**EXERCISE AIM**: Filter this data down to the lines that hold "each", and copy them.

Pixel coordinate grounding data
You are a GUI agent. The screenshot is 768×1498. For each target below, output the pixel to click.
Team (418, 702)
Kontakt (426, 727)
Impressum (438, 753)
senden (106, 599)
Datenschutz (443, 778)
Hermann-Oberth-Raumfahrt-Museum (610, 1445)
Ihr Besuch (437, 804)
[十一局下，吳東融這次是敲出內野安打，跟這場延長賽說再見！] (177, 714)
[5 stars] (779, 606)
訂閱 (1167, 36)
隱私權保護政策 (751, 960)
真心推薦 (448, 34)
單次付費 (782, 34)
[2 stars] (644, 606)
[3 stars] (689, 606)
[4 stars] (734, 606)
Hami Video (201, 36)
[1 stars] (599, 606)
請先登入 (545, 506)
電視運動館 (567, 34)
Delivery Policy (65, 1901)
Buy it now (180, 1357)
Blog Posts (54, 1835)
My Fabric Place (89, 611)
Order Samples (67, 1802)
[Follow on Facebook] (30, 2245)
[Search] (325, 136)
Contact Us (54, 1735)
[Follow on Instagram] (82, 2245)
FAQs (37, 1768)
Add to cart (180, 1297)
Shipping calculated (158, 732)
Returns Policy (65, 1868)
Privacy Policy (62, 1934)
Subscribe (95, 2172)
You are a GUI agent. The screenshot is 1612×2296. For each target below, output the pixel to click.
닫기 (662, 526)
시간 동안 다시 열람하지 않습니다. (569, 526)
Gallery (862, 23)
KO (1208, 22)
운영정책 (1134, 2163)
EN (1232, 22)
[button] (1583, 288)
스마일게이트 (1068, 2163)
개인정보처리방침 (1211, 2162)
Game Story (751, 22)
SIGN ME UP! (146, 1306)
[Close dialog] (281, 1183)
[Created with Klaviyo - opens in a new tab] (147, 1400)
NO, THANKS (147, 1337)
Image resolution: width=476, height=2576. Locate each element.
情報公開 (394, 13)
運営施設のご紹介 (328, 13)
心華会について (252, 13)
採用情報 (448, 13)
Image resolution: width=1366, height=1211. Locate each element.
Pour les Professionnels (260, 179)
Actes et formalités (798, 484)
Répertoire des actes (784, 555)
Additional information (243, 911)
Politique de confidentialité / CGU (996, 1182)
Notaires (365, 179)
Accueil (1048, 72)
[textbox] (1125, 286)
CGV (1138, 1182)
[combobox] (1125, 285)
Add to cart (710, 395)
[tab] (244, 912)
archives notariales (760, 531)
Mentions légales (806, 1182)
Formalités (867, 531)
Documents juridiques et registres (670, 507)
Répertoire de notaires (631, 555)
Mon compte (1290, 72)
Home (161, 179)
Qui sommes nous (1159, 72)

**YOUR RESPONSE**:
You are a GUI agent. The screenshot is 768×1498. For each target below, output the pixel to click.
You are a GUI agent. The screenshot is 1612×2296. For each target below, output the pixel to click.
Image resolution: width=476, height=2576. Locate each element.
Image resolution: width=1366, height=1211. Locate each element.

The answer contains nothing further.